▸ **Entries supplied**:

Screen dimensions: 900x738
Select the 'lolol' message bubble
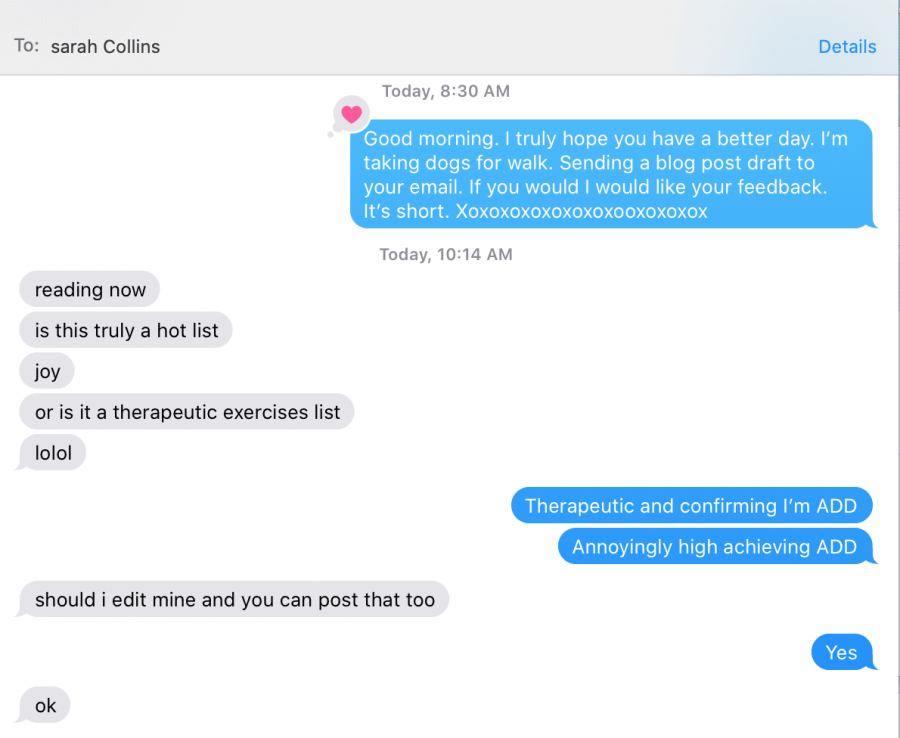point(54,453)
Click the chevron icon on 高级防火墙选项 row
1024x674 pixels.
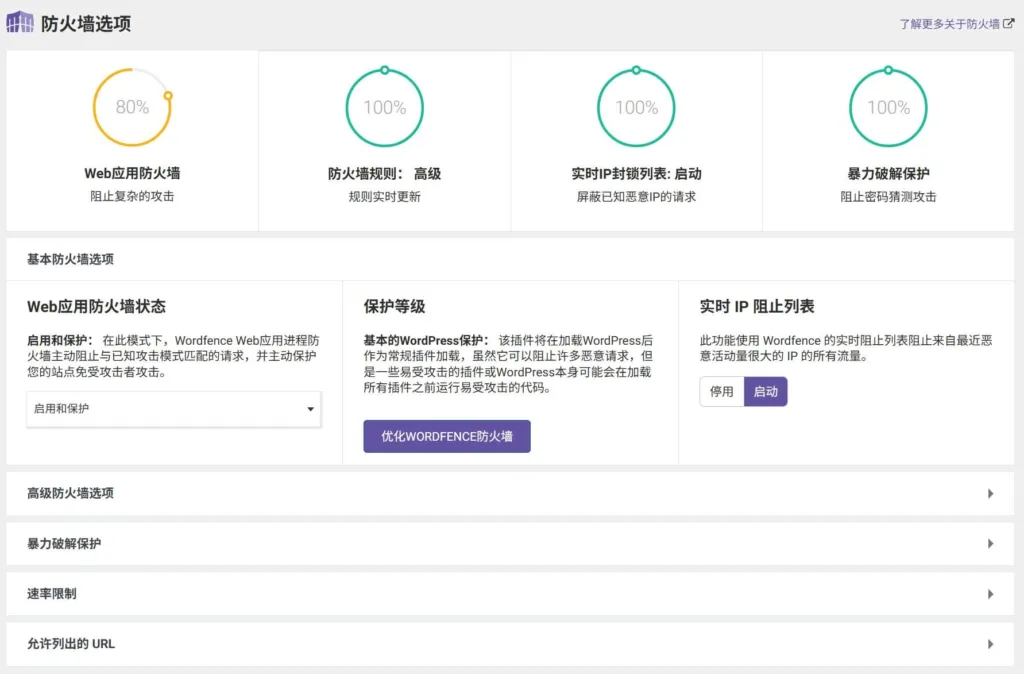pos(991,493)
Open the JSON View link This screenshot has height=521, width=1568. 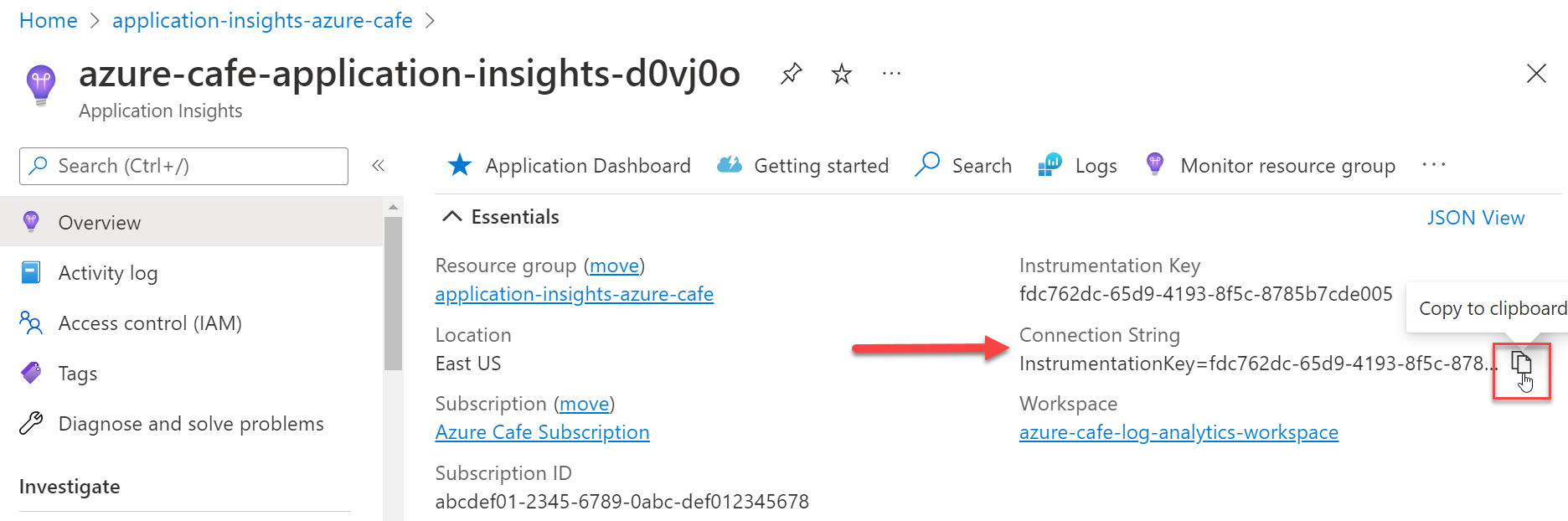(1475, 218)
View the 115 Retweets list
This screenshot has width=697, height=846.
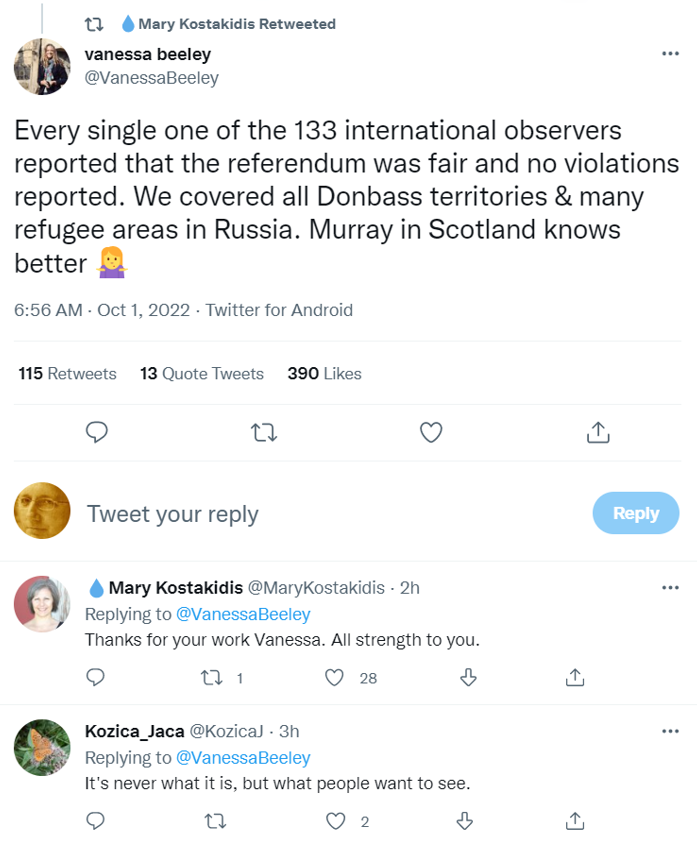pos(67,373)
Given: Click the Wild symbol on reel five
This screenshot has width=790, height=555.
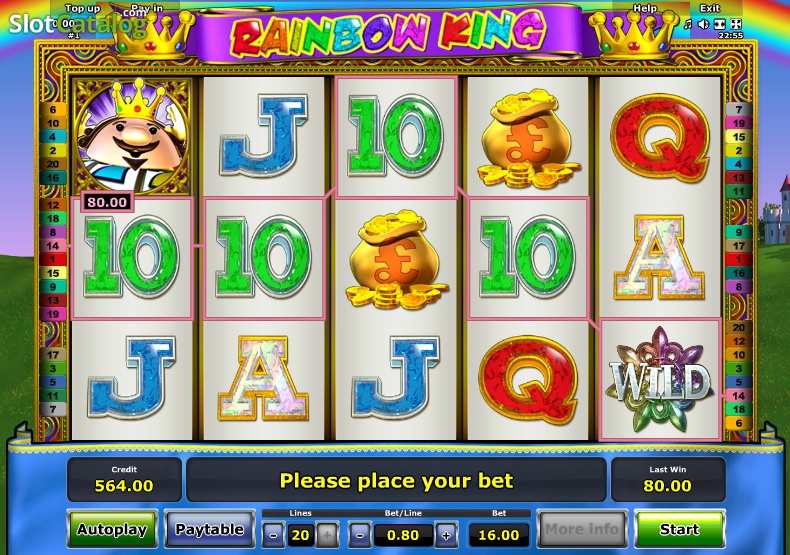Looking at the screenshot, I should click(660, 380).
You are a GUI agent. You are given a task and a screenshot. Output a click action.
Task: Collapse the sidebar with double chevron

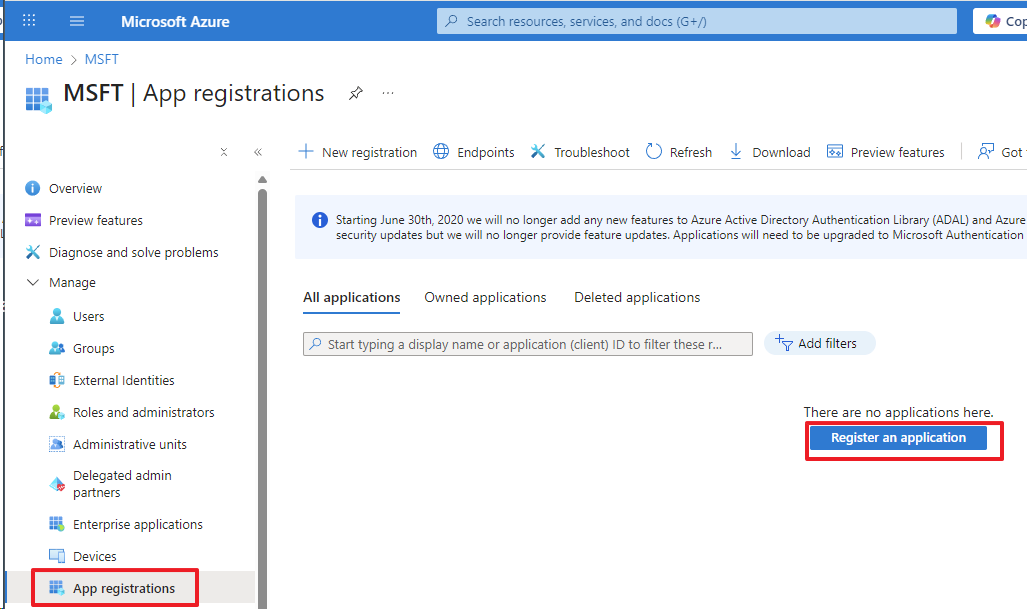[258, 152]
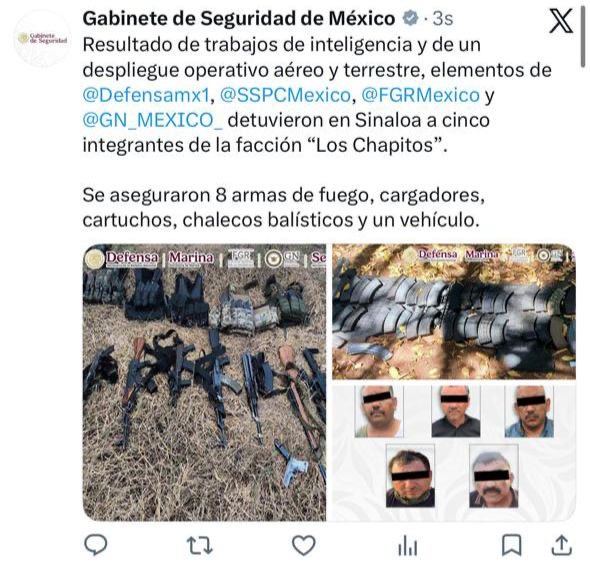Share the post with the upload arrow icon
590x565 pixels.
(561, 545)
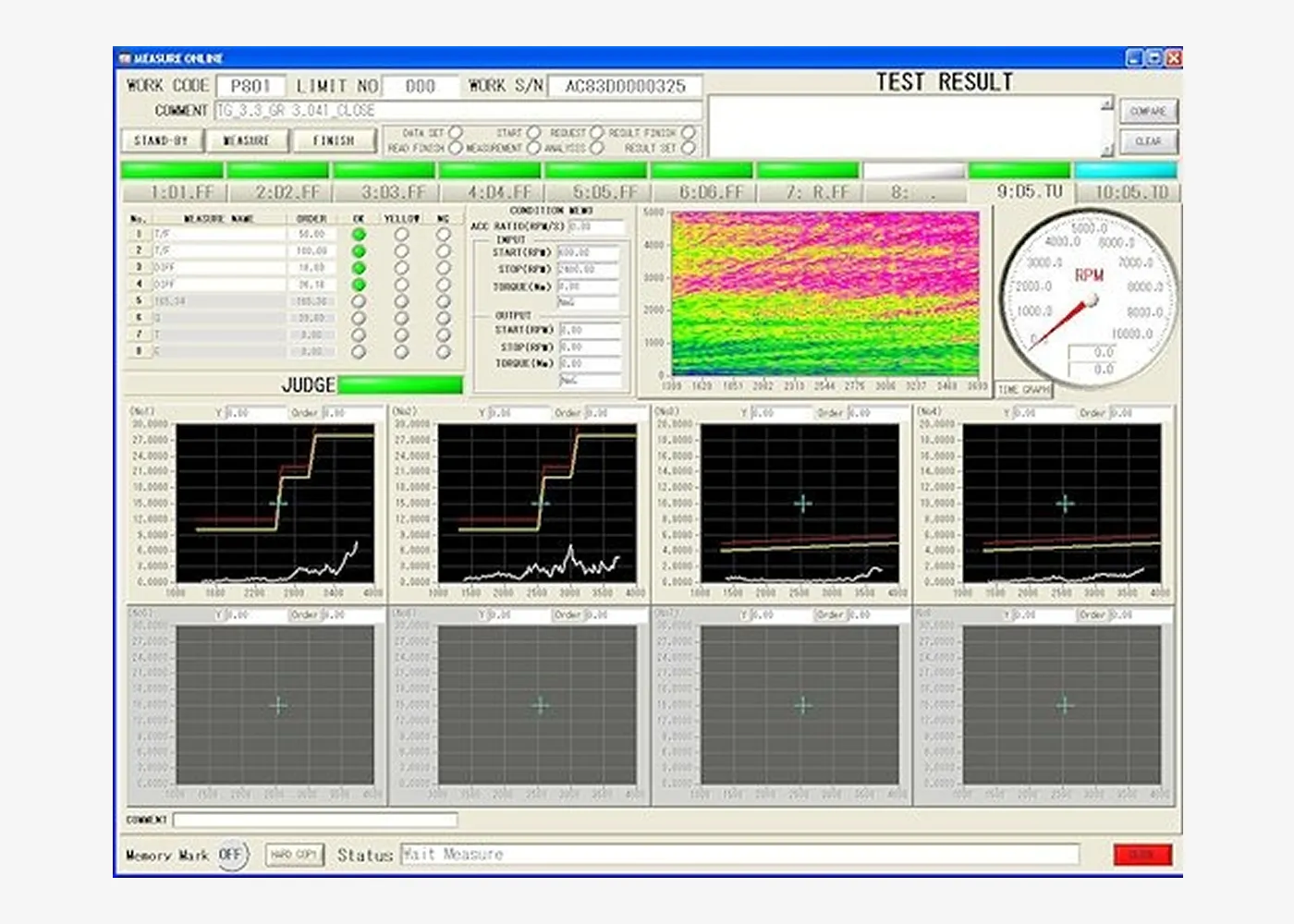Select the YELLOW radio for row 2
This screenshot has height=924, width=1294.
pyautogui.click(x=401, y=251)
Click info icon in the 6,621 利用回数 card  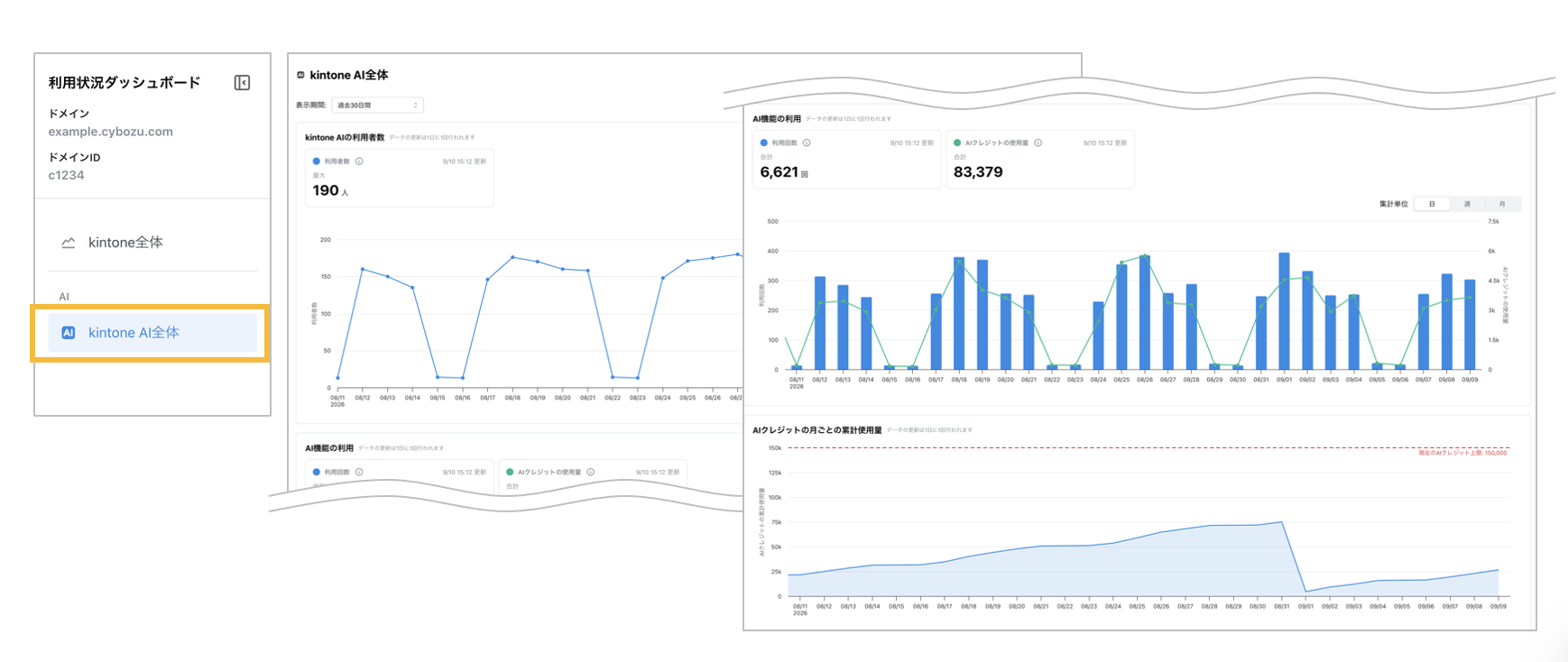tap(807, 143)
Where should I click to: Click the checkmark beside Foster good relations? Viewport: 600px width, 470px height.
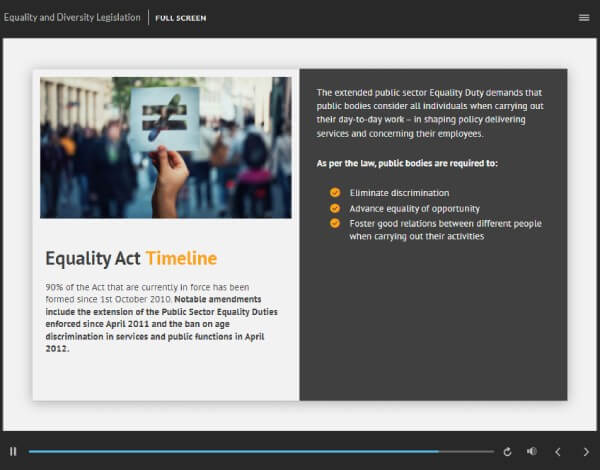pyautogui.click(x=335, y=223)

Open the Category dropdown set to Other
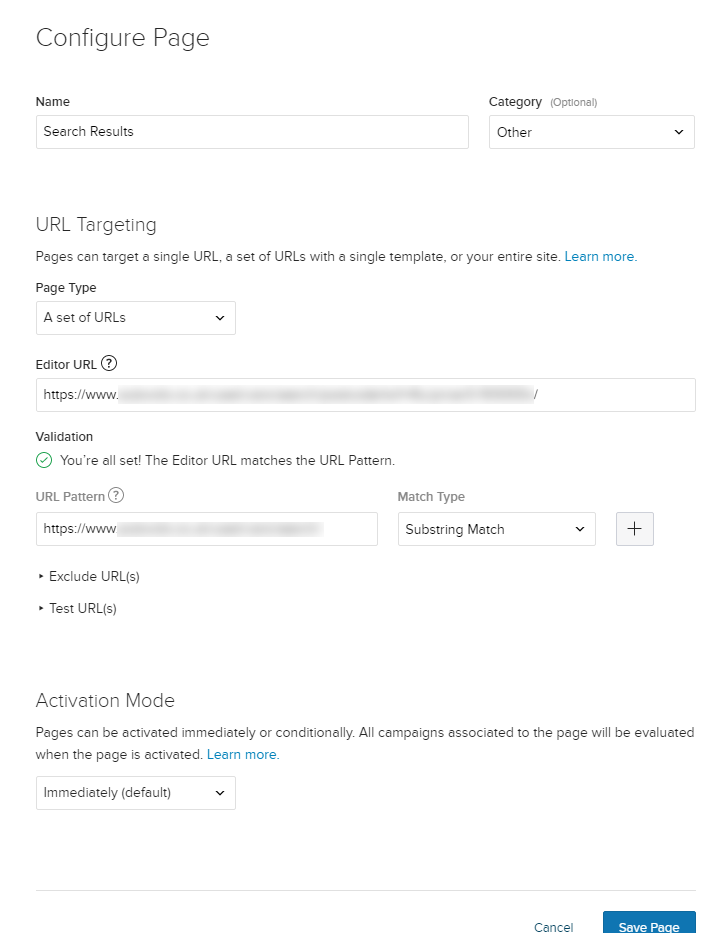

▸ **Task description**: The copy should hold exactly the lines from the one containing "Where should I" through the final line of the records above, both ends included, and no picture.

▸ **Expected output**:
Where should I click to: Click the checkmark beside Foster good relations? Viewport: 600px width, 470px height.
pyautogui.click(x=335, y=223)

Open the Category dropdown set to Other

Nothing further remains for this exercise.